Surprisingly, out of the various neurons in the cerebral cortex, astrocytes would eliminate only the excitatory synapses of specific neurons. The team found that this builds abnormal neural networks, which can lead to complex behavioral abnormalities such as social deficiencies and depression in adulthood.
The team also observed that microglia, which also play an important role in cerebral immunity, did not contribute to synapse removal in the mice models with early social deprivation. This confirms that the response to stress hormones during childhood is specifically astrocyte-mediated.
To find out whether these results are also applicable in humans, the research team used a brain organoid grown from human-induced pluripotent stem cells to observe human responses to stress hormones.
The team observed that the stress hormones induced astrocyte GRs and phagocyte activation in the human brain organoid as well, and confirmed that the astrocytes subsequently eliminated excessive amounts of excitatory synapses.
By showing that mice and humans both showed the same synapse control mechanism in response to stress, the team suggested that this discovery is applicable to mental disorders in humans.
Prof. Won-Suk Chung said, “Until now, we did not know the exact mechanism for how childhood stress caused brain diseases. This research was the first to show that the excessive phagocytosis of astrocytes could be an important cause of such diseases.”
He added, “In the future, controlling the immune response of astrocytes will be used as a fundamental target for understanding and treating brain diseases.”
This research, written by co-first authors Youkyeong Byun (Ph.D. candidate) and Nam-Shik Kim (post-doctoral associate) from the KAIST Department of Biological Sciences, was published in the internationally renowned journal Immunity, a sister magazine of Cell and one of the best journal in the field of immunology, on July 31 under the title “Stress induces behavioral abnormalities by increasing expression of phagocytic receptor MERTK in astrocytes to promote synapse phagocytosis.”
Funding: This work was supported by a National Research Foundation of Korea grant, the Korea Health Industry Development Institute (KHIDI), and the Korea Dementia Research Center (KDRC).

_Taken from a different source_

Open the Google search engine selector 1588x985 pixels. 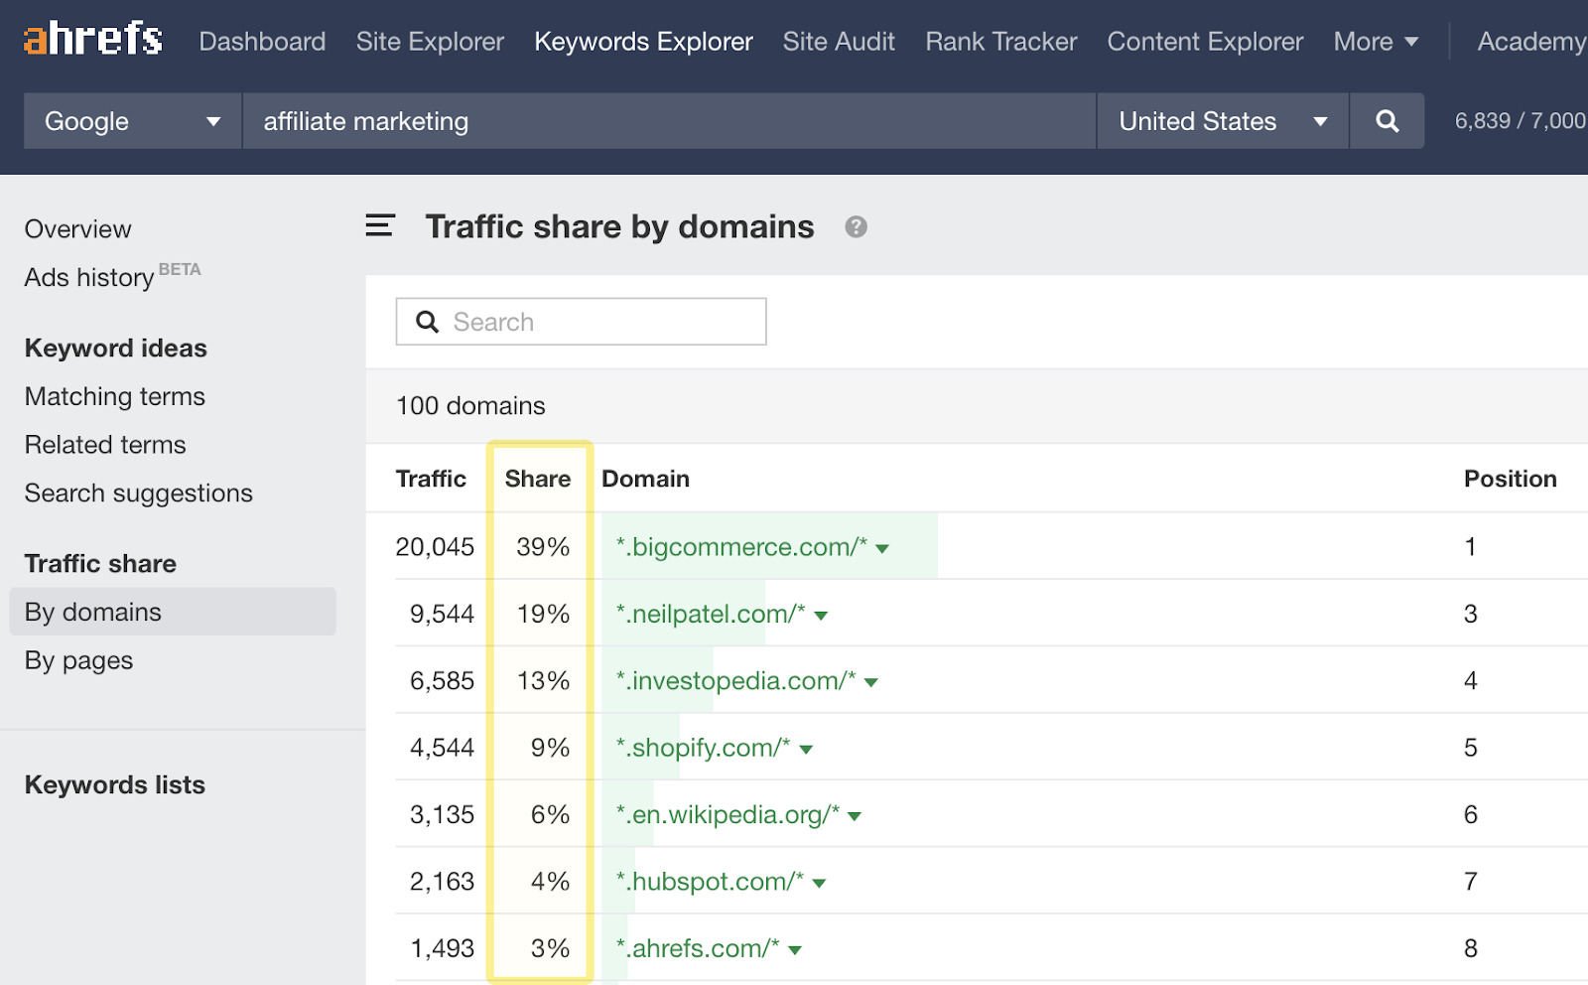pyautogui.click(x=130, y=120)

About this mental health and childhood trauma research news
Original Research: Open access.
“Stress induces behavioral abnormalities by increasing expression of phagocytic receptor, MERTK, in astrocytes to promote synapse phagocytosis” by Won-Suk Chung et al. Immunity
Stress induces behavioral abnormalities by increasing expression of phagocytic receptor, MERTK, in astrocytes to promote synapse phagocytosis
- Stress hormones induce astrocyte-mediated phagocytosis through GR-MERTK activation
- Astrocytic GR-MERTK activation induces excitatory synapse loss in ESD model mice
- ESD model mice show abnormal behaviors with increased cortical neuronal firing
- Ablating GR-MERTK in astrocytes prevents ESD-evoked synapse loss and behavior symptoms
Childhood neglect and/or abuse can induce mental health conditions with unknown mechanisms. Here, we identified stress hormones as strong inducers of astrocyte-mediated synapse phagocytosis.

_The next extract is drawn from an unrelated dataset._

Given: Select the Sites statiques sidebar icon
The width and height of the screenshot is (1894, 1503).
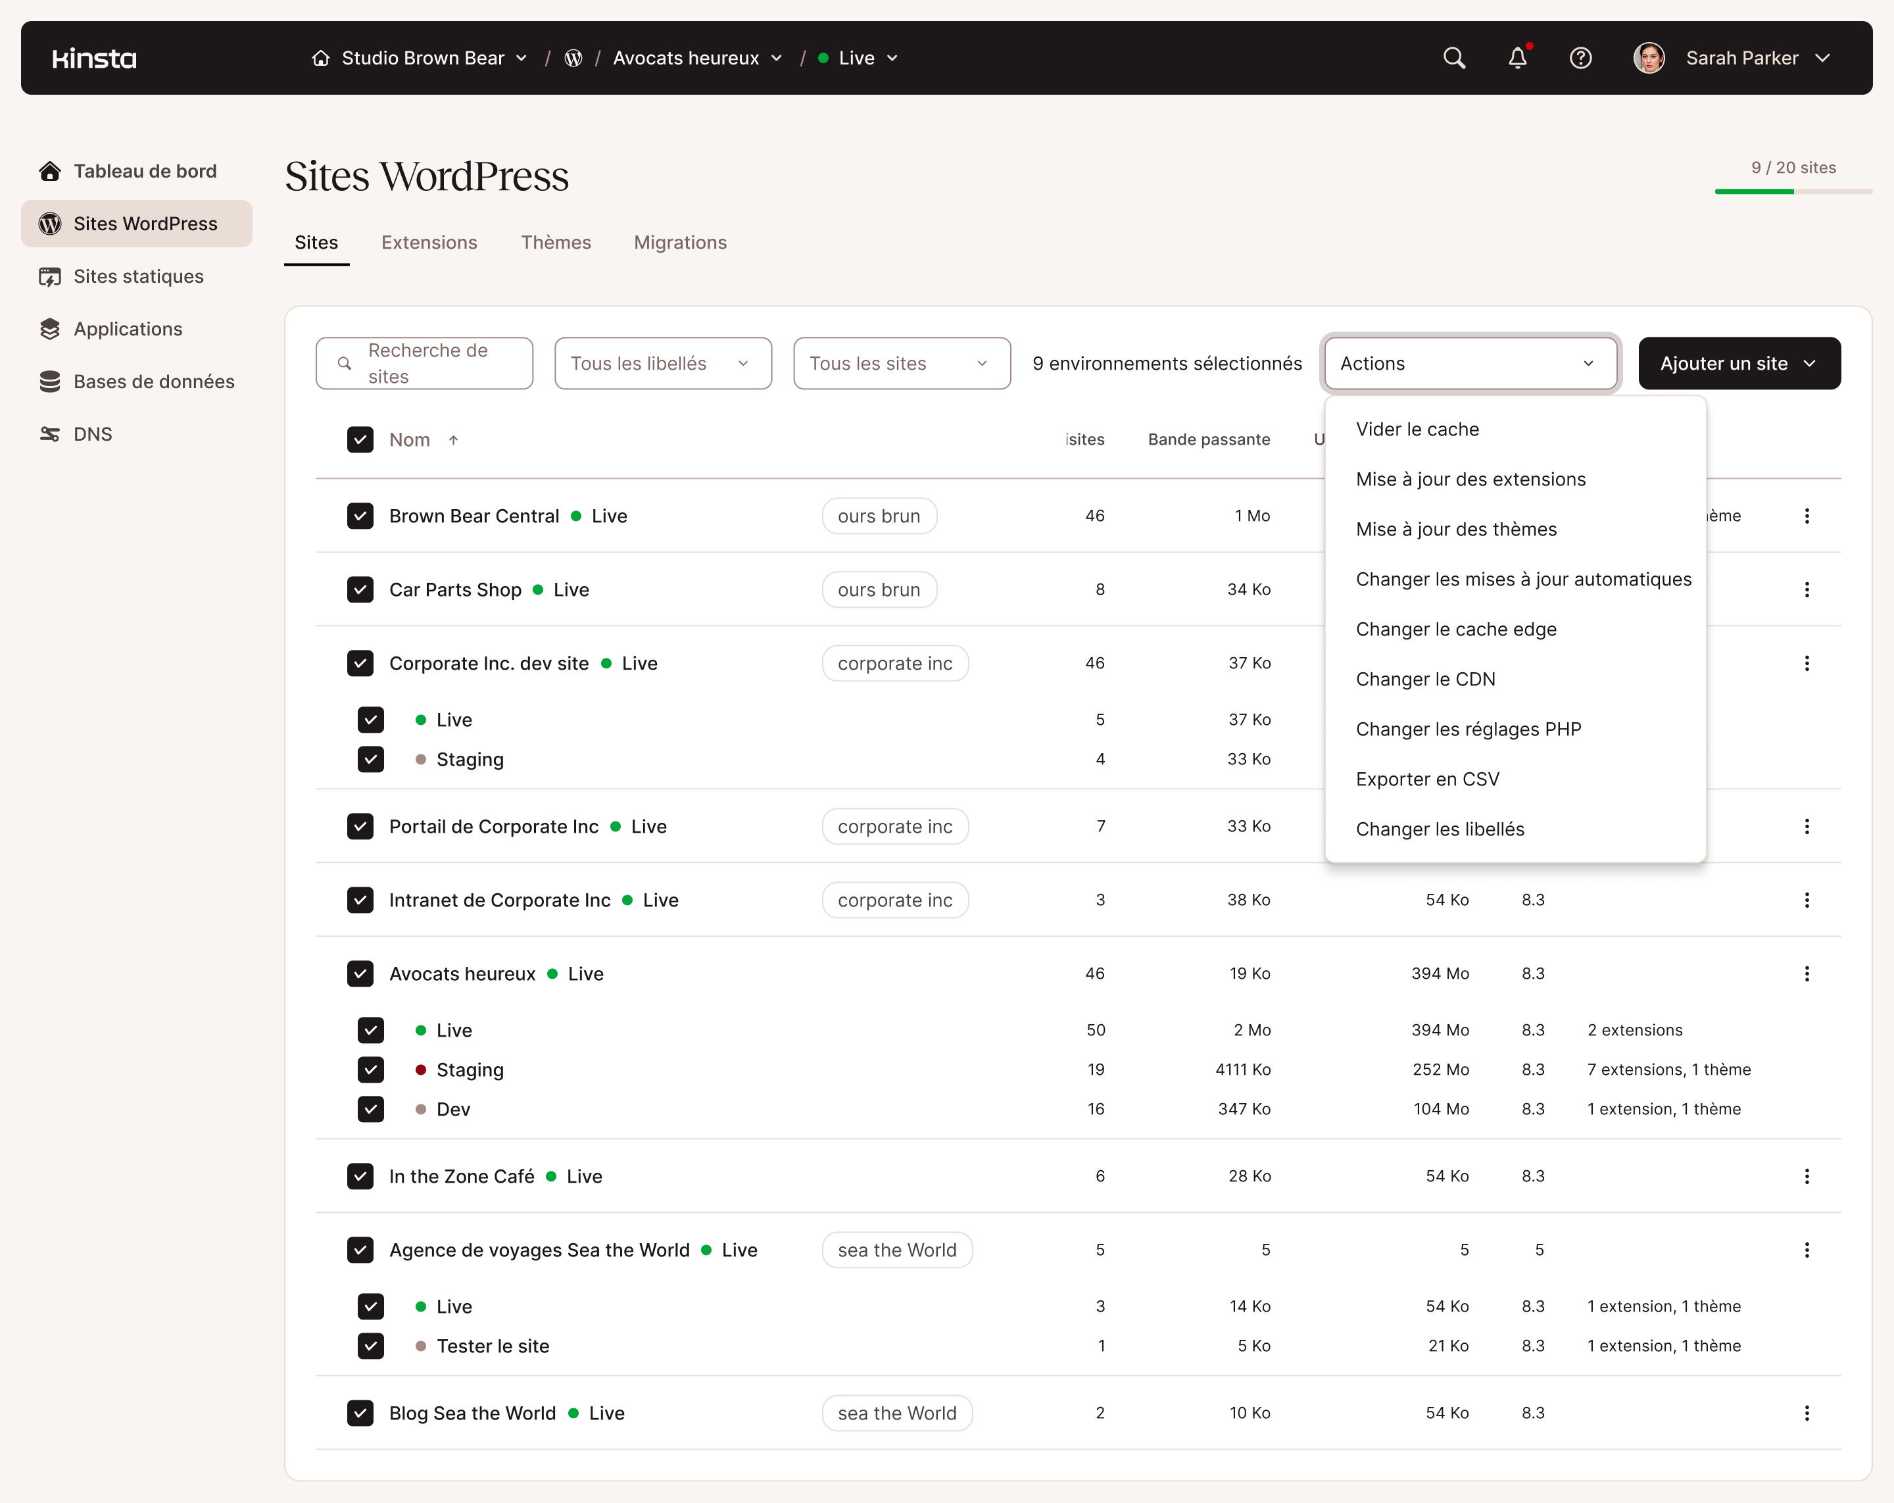Looking at the screenshot, I should click(50, 276).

Using in vitro, in vivo, and human brain organoid experiments, we showed that stress hormones increased the expression of the Mertk phagocytic receptor in astrocytes through glucocorticoid receptor (GR).
In post-natal mice, exposure to early social deprivation (ESD) specifically activated the GR-MERTK pathway in astrocytes, but not in microglia. The excitatory post-synaptic density in cortical regions was reduced in ESD mice, and there was an increase in the astrocytic engulfment of these synapses.
The loss of excitatory synapses, abnormal neuronal network activities, and behavioral abnormalities in ESD mice were largely prevented by ablating GR or MERTK in astrocytes.
Our work reveals the critical roles of astrocytic GR-MERTK activation in evoking stress-induced abnormal behaviors in mice, suggesting GR-MERTK signaling as a therapeutic target for stress-induced mental health conditions.